### EXTRACTED MATERIAL
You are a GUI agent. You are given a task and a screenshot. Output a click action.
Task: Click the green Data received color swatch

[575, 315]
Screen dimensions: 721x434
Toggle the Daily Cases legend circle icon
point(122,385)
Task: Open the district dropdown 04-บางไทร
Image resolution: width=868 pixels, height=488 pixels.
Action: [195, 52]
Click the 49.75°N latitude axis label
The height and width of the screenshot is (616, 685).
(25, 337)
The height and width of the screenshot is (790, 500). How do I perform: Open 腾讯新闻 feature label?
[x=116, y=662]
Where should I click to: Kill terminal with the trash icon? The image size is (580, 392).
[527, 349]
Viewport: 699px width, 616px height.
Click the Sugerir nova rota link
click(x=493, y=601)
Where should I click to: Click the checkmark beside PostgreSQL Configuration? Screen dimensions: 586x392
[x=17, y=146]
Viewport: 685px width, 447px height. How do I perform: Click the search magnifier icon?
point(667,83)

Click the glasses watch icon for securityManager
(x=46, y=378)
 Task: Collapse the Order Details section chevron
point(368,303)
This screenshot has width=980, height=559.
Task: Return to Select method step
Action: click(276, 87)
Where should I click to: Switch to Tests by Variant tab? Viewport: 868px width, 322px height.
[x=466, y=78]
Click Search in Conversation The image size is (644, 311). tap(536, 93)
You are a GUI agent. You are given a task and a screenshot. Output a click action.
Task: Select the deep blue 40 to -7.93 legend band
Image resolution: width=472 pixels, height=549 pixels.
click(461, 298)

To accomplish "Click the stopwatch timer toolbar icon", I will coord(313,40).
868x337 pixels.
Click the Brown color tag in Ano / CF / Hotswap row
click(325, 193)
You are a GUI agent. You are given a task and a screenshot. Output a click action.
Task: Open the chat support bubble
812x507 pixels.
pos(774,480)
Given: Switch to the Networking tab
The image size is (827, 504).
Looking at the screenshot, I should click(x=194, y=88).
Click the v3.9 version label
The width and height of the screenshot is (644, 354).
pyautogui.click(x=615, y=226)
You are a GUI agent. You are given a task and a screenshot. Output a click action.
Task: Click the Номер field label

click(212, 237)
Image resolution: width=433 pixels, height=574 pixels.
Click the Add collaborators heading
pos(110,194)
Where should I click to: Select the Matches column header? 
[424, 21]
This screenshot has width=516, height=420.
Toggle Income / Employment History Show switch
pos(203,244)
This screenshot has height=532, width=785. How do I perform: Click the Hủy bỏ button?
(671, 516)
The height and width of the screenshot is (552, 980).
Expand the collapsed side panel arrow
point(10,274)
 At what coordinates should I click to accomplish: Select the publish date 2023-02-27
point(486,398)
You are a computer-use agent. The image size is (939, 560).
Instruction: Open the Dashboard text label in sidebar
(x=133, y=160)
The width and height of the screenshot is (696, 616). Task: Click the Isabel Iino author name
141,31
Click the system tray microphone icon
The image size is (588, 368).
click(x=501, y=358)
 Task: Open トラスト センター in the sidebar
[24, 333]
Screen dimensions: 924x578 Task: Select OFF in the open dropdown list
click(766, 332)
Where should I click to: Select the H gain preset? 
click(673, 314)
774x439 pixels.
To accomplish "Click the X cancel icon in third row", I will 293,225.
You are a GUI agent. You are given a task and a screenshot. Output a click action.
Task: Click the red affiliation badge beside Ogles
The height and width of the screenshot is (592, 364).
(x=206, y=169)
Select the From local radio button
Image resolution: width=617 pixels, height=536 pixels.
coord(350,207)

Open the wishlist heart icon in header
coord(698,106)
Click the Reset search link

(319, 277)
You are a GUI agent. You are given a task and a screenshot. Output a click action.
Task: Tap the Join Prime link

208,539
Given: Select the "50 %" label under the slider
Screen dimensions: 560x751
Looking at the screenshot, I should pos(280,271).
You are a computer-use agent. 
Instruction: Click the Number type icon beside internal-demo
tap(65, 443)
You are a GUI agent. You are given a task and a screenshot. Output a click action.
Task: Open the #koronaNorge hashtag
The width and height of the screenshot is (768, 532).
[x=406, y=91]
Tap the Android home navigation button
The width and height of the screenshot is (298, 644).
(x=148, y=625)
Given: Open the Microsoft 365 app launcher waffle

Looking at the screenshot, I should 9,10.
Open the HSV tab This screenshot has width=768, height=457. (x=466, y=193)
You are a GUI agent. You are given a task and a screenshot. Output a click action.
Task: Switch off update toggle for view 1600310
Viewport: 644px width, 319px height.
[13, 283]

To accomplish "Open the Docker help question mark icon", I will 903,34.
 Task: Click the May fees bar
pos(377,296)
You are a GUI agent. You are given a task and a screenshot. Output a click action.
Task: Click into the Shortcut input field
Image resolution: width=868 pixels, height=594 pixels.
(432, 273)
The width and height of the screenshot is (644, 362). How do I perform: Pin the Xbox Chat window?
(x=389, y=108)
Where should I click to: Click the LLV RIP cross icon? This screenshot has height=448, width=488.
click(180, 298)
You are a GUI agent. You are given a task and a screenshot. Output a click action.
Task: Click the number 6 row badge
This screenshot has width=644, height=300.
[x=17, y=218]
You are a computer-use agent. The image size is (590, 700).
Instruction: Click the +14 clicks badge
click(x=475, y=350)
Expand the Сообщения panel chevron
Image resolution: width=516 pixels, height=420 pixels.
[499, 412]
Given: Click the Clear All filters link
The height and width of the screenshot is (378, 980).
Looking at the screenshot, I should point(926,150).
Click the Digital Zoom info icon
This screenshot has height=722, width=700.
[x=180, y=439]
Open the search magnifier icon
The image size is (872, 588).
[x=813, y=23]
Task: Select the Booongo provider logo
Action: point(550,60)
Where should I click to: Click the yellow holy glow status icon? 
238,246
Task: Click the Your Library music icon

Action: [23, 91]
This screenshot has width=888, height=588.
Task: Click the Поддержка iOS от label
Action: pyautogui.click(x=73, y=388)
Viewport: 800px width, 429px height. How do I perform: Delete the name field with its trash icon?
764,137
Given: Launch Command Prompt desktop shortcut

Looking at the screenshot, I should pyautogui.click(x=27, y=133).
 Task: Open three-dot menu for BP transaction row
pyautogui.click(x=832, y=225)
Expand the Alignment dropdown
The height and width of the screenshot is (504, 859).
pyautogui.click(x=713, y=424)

### PROBLEM
Every line of the listing above that includes "will" should be copied out.

### RESULT FOR THIS EXERCISE
To accomplish "Click the stopwatch timer toolbar icon", I will coord(313,40).
To accomplish "Click the X cancel icon in third row", I will 293,225.
To accomplish "Open the Docker help question mark icon", I will 903,34.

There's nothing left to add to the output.